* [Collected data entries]
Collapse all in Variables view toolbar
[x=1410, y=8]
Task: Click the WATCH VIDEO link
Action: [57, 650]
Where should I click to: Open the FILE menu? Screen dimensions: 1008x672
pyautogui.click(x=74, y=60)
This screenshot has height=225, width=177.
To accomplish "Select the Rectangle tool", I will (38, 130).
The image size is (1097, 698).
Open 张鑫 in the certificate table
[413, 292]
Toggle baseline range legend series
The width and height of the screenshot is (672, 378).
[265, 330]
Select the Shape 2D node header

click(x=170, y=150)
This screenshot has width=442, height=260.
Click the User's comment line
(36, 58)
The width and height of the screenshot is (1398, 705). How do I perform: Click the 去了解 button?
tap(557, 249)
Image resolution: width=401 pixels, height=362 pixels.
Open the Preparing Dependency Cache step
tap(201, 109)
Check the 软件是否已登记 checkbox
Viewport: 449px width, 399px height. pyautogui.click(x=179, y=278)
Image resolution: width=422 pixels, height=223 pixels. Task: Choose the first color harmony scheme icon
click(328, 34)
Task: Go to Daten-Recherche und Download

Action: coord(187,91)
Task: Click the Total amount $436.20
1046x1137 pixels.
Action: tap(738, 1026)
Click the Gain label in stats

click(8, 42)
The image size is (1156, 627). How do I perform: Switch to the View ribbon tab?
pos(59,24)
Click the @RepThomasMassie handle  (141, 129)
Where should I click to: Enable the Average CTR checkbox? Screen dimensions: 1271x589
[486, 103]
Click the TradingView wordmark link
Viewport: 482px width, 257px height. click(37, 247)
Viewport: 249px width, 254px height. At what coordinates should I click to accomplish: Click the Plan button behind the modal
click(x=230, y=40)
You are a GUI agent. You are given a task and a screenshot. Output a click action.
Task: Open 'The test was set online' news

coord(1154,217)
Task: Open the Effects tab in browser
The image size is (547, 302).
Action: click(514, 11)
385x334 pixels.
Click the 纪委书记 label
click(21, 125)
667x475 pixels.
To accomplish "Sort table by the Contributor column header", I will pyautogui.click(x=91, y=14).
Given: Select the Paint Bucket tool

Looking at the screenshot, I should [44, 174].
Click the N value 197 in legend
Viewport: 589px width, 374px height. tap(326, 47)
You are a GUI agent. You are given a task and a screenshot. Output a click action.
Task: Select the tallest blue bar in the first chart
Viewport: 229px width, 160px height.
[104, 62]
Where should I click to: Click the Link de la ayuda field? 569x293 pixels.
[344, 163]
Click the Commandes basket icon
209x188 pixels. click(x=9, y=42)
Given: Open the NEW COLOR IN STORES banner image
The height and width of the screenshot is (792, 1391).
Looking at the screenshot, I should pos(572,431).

* [Problem to work on] Your response should be made up of the lines in the data that contain the word "This".

* [Expected answer]
This screenshot has height=225, width=177.
This screenshot has width=442, height=260.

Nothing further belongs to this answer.